Strategic Goal 5: Create a student life environment that enhances participation in campus events.

Success Indicators:

  1. Increase participation at co-curricular activities by at least 25 percent by 2011, using the first year as a baseline.

  Timeline, Reports, Team Members.                    Task Force Findings.                  


Action Step 1: Implement a comprehensive communication plan to publicize campus events.

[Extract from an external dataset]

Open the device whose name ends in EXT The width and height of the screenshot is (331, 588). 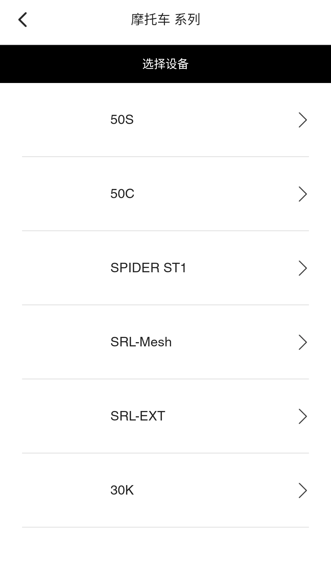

  1. Institute an easy-to-use, comprehensive, sortable online calendar for all events.
  2. Utilize existing student-friendly technology to communicate information about events.
    • Use the large screens in the Falcon Center and Caperton Center.
    • Establish kiosks and bulletin boards.
    • Utilize Facebook and other communication systems students are using.
    • Send out descriptive, inviting emails about events.
    • Institute a single campus portal for logging in to all campus communication.
    • Advertise activities in the residence halls so that residents never wonder if there is anything to do. 
  3. Research ways to effectively use the campus newspaper to communicate information about events to a larger segment of the student population.  
  4. Reorganize and expand the current contact information directories to facilitate contact with people who can most readily answer questions and solve problems.
  5. Coordinate publicity with community education and regional stewardship.

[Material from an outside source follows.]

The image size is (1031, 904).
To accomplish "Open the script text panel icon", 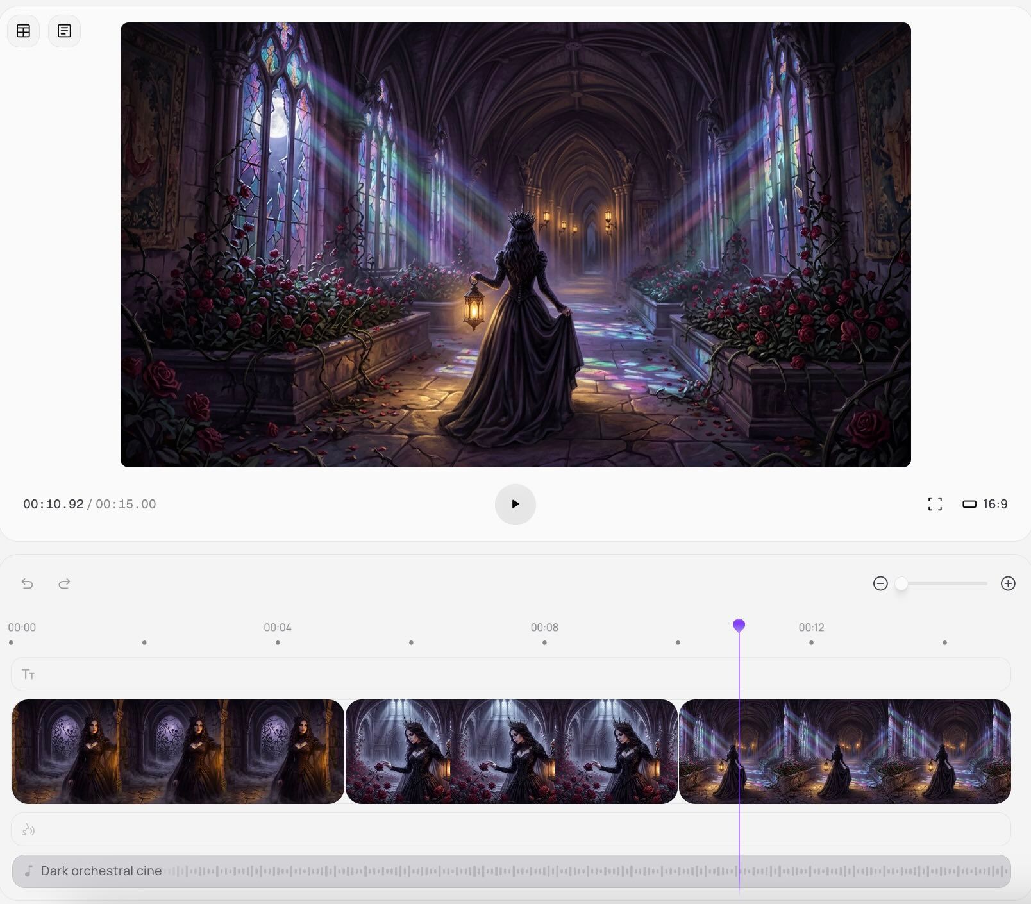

Action Step 1 Assessment: Randomly survey event participants.  Track online calendar site visits.


Action Step 2:  Develop expectations and incentives for student, faculty, and staff participation in co-curricular events.

  1. Constitute a representative committee of faculty, students, and staff members to develop a written statement of our institutional expectations for broad-based participation in co-curricular events.
  2. Communicate institutional expectations for co-curricular events in widespread, appropriate venues (e.g., Freshmen Seminars, every course syllabus, faculty handbook, student handbook, brochures, faculty meetings, new student, faculty and staff orientation).
  3. Investigate potential accountability measures and long-term documentation for student participation in co-curricular events (e.g. portfolios that satisfy requirements for a specific class or requirements for a major, and/or requirements for achieving a liberal studies ability).
  4. Create incentives and opportunities for participation by coordinating existing activities (e.g. theatre attendance built into faculty holiday dinner).
  5. Build incentives and rewards for student, faculty, and staff participation in co-curricular activities.   Examples:
    • Students
      • Reduce admission costs
      • Explore credit or extra credit opportunities in several classes.
    • Classified staff
      • Explore use of release time.
      • Reduce membership costs in Falcon Center for playing in intramurals with students or being a regular at sporting events.
    • Faculty and non-classified staff
      • Explore credit in annual evaluations.
      • Reduce membership costs in Falcon Center for playing in intramurals with students or being a regular at sporting events.
      • Explore participation of faculty and staff with students in music groups, discussion groups, book clubs
  6. Take advantage of campus offerings by building event publicity and participation into classes when appropriate.
  7. Publicize schedules well in advance so that faculty at on and off-campus locations can build events into their course activities.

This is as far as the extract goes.